Il faut s’inquiéter de ce que cela annonce. Supprimer deux jours fériés aujourd’hui, et demain ? Geler des RTT ? Revenir sur les acquis des 35 heures ? Revoir à la baisse les récupérations pour travail de nuit ? Le risque est là. Celui d’une déconstruction méthodique du droit du travail, au nom d’une efficacité comptable qui ne tient jamais compte des réalités humaines.

Un mépris de plus pour les soignants

Pour les infirmières, les aides-soignantes, les autres soignants, pour toutes celles et ceux qui tiennent l’hôpital debout, la coupe est pleine. On parle de revalorisation, mais on empile les reculs. On invoque la reconnaissance, mais on fragilise encore les conditions de travail. On dit vouloir renforcer l’attractivité, mais on sabre les droits. alerte Thierry Amouroux, le porte-parole du Syndicat National des Professionnels Infirmiers SNPI.

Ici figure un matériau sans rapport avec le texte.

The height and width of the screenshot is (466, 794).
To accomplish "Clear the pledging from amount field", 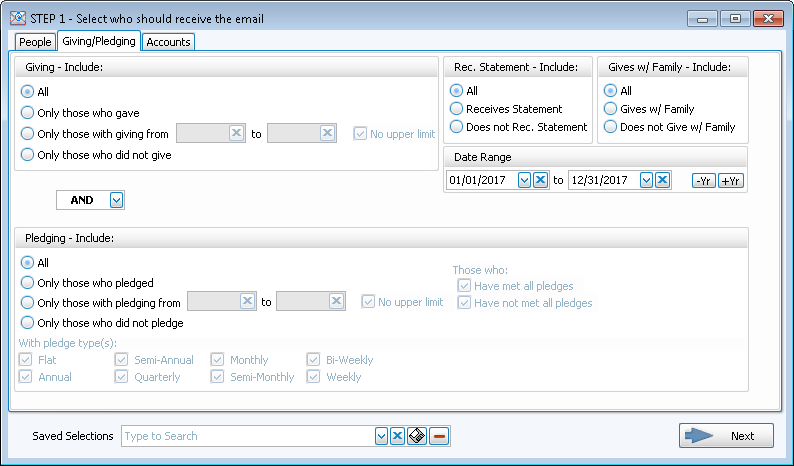I will pyautogui.click(x=246, y=301).
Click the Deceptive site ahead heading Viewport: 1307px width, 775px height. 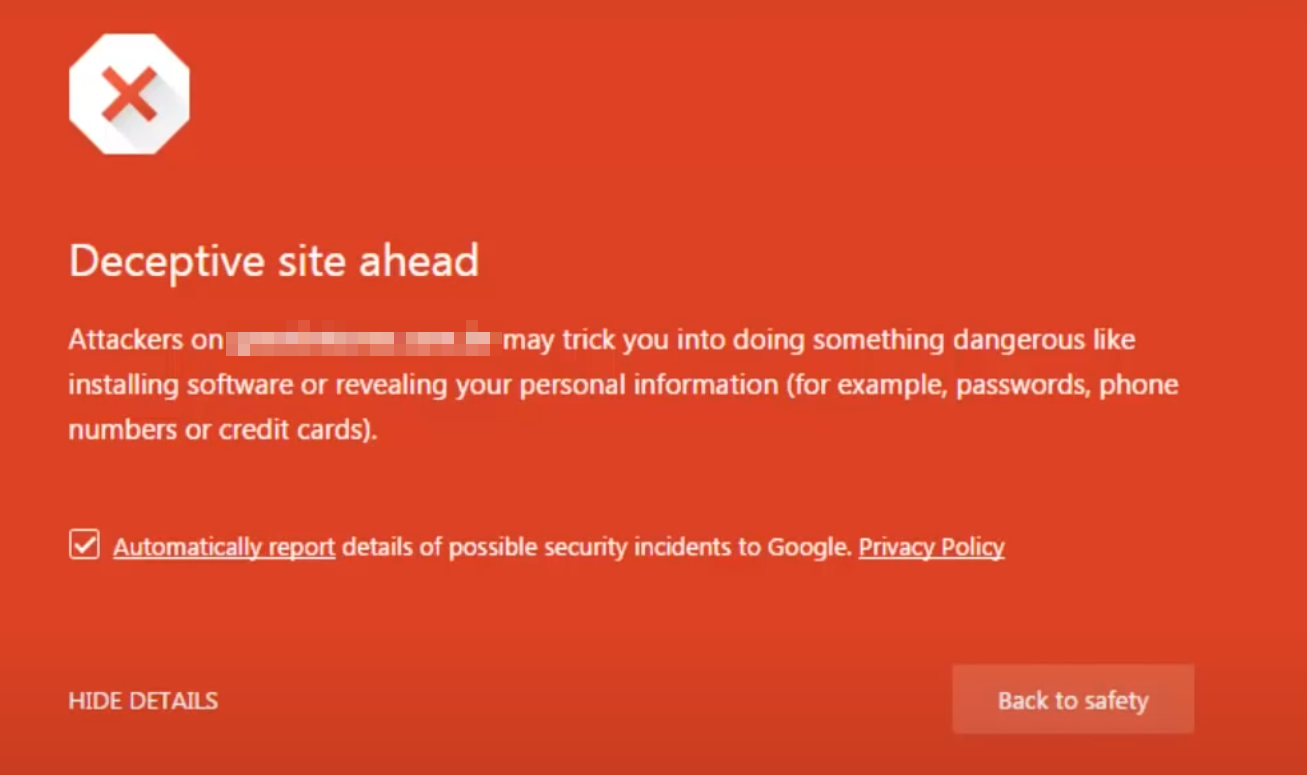click(x=273, y=260)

À quel moment cessera-t-on de considérer les soignants comme une variable d’ajustement ? Les mêmes qui ont tenu pendant les crises sanitaires, les mêmes qui pallient les pénuries de lits, de médecins, de bras, devraient maintenant perdre deux jours de repos sous prétexte d’un redressement économique qui ne les concerne jamais quand il s’agit de redistribution.

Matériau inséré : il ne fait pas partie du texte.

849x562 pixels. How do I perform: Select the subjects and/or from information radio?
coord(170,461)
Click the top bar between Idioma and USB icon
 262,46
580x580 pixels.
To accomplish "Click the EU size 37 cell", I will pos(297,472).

Ce n’est pas en supprimant des jours fériés qu’on réglera les problèmes du système de santé. Ce n’est pas en pressurisant davantage les personnels qu’on assurera la continuité des soins. Ce dont la santé a besoin, ce sont de bras, de stabilité, de temps, de respect. Ce que demandent les professionnels, ce sont des effectifs suffisants, des rémunérations justes, une organisation humaine du travail.

Le SNPI appelle donc à l’abandon immédiat de cette mesure injuste et déconnectée des réalités du terrain. Il invite l’ensemble des personnels soignants à se mobiliser, à refuser l’érosion silencieuse de leurs droits, et à défendre une vision de la santé fondée sur la reconnaissance, pas sur l’usure.

La suppression de deux jours fériés ne fera pas des économies. Elle créera de la fatigue, du désengagement, et de l’amertume. Et quand les soignants s’effondrent, ce sont les patients qui trinquent.